TUNISI. Dal nostro inviato
Che governo avremo oggi in Tunisia? La piazza non si fa troppe domande e vorrebbe spazzare via dopo Ben Alì anche i resti del regime con un parola d'ordine: «Il dittatore è andato, la dittatura è ancora qui». Su Avenue Bourghiba le donne portano pane e acqua: «Di questo - dicono - possiamo fare a meno, della libertà no». Gridano inferociti i giovani che affollano il boulevard, teatro della rivolta che ha cacciato il raìs, e i loro slogan, prima che la polizia li disperda con i lacrimogeni, salgono fino alla Casbah, nel Palazzo del bey, dove il governo di unità nazionale del primo ministro Mohammed Gannouchi, in meno di 24 ore, perde quattro ministri dell'opposizione e una manciata di sottosegretari.
Sfilano a centinaia nella capitale, dove si radunano davanti alla sede della Ugtt, il sindacato che su pressione dei militanti sfiducia il governo appena nato. Poi tentano la marcia verso viale Mohammed V, fermati dai cordoni della sicurezza, per stringere d'assedio il palazzo del partito del regime, l'Rcd, il Raggruppamento democratico costituzionale. A Sfax una folla di migliaia di manifestanti prima ne reclama lo scioglimento e poi polverizza la sede, decretando che l'Rcd, nel maggiore centro industriale del paese, non esiste più.

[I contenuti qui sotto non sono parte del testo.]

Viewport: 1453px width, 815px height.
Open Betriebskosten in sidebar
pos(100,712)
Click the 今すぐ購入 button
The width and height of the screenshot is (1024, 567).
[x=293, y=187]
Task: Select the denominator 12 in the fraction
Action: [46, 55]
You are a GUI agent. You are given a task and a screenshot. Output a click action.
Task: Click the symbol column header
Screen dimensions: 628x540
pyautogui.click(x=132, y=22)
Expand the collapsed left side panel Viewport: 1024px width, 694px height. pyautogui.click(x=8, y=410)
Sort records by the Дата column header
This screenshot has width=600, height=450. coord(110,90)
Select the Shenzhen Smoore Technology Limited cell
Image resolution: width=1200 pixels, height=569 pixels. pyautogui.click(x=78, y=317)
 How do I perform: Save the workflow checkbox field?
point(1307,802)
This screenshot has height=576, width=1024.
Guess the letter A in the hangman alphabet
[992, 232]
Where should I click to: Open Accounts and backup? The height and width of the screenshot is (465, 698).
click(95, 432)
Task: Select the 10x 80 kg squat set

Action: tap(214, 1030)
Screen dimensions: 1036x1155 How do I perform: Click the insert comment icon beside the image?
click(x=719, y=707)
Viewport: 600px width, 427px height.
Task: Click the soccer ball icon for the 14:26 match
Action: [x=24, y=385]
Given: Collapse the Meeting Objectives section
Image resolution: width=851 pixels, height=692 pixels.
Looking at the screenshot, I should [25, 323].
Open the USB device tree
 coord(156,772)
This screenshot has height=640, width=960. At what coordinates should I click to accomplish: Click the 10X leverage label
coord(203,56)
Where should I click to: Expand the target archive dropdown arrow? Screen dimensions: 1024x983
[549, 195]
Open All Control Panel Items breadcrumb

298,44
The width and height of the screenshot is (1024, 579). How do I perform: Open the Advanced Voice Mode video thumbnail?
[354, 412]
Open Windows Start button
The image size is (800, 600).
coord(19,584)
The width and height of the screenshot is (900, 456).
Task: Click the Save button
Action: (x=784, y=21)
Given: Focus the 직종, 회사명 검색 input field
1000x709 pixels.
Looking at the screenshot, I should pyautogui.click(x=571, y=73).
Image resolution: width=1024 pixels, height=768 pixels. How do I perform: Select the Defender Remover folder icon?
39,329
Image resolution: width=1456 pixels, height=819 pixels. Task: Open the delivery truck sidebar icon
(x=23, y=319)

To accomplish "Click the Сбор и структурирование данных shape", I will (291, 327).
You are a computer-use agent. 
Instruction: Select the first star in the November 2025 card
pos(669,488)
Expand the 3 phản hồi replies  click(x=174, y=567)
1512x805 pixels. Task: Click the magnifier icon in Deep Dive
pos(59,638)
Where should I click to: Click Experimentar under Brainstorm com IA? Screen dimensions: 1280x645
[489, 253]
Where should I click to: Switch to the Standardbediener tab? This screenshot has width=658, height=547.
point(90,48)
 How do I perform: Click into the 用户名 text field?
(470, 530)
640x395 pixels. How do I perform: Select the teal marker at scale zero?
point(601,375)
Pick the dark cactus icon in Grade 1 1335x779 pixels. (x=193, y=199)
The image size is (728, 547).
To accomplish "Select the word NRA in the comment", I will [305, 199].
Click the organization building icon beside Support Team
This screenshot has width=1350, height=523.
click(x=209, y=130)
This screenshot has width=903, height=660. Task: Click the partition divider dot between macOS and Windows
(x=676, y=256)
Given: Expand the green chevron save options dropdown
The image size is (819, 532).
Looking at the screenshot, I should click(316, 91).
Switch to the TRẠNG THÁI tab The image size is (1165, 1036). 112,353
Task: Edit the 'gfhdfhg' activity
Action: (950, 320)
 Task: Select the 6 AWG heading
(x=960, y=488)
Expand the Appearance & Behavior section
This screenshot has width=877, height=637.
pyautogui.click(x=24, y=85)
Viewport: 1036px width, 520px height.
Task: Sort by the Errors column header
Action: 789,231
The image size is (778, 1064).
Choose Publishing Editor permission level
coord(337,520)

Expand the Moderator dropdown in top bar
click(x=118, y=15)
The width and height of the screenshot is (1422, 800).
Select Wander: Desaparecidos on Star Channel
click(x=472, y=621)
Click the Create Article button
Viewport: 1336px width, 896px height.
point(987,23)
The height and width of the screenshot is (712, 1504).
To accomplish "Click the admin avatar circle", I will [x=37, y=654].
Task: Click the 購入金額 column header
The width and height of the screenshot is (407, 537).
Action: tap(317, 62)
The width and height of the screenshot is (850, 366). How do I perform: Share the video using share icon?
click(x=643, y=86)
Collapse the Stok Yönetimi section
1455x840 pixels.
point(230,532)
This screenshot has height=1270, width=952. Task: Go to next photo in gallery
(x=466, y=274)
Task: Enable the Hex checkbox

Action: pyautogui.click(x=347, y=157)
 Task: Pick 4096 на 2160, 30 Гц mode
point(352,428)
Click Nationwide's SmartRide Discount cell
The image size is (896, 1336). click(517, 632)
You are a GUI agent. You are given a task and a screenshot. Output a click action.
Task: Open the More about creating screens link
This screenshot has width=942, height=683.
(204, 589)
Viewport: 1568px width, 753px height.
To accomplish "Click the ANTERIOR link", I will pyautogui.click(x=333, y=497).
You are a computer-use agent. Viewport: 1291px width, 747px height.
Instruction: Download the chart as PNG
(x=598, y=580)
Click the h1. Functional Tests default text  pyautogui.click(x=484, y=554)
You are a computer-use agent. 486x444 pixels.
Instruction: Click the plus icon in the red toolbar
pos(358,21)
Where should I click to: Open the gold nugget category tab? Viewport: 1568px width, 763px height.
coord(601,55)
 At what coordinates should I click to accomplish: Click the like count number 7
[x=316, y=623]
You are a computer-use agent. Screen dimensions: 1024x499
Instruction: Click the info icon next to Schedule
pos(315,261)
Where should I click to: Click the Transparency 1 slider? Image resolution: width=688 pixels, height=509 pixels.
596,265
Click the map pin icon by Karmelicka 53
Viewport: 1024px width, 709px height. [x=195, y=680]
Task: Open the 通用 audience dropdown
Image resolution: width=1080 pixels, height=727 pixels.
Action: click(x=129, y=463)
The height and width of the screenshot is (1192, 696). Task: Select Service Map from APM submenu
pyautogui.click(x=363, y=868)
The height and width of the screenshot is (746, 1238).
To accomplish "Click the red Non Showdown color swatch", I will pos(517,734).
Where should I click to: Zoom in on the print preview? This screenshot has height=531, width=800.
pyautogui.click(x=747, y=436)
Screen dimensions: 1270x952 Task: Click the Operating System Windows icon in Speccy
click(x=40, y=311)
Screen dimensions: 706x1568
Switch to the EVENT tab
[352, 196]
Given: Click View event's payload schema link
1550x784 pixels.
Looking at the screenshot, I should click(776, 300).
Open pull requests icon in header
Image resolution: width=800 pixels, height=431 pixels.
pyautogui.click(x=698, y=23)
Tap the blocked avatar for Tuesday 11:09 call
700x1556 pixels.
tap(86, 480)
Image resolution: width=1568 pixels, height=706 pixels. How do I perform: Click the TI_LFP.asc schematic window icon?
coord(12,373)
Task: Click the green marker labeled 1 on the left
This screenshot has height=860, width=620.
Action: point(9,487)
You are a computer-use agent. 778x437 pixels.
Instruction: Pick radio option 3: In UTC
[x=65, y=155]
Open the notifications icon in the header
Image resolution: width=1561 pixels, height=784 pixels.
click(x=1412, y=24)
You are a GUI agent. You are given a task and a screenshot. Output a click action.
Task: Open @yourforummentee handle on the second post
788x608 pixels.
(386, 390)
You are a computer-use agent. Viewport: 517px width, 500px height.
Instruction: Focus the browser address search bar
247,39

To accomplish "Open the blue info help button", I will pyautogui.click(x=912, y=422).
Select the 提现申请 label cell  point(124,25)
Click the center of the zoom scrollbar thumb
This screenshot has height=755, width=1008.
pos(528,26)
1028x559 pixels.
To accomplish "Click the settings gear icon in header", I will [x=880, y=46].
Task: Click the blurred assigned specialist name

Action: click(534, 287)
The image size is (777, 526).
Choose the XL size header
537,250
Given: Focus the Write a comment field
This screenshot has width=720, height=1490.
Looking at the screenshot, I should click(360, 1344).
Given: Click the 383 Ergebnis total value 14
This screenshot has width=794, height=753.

La creatura politica di Ben Alì per oltre vent'anni ha monopolizzato la vita politica: gli iscritti, secondo i dati di cui si vantava il regime, erano due milioni mezzo che accorrevano in massa alle urne anche quando non volevano: «Non sono mai andato una volta - dice l'assicuratore Hisham - ma ricevevo regolarmente un certificato che confermava il mio voto». Forse alcuni dei militanti entusiasti di un tempo stanno per volatilizzarsi. Su richiesta del partito Ettajid, gli ex comunisti nella coalizione, il presidente della repubblica Fued Mbazza, 79 anni - una lunga e onorata carriera trascorsa a occupare cariche istituzionali pompose ma nella realtà insignificanti - si dimette dall'Rcd, imitato da Mohammed Gannouchi, il primo ministro per tutte le stagioni, che per salvare il suo ultimo governo deve concedere qualche cosa ai ministri dell'opposizione per farli rientrare. Tecnicamente questi non sono proprio dimissionari, non hanno ancora giurato fedeltà alla Costituzione. Mustafa ben Jafaar, ministro della Sanità, sarebbe tentato, dopo il gran rifiuto, di partecipare oggi alla prima riunione dell'esecutivo.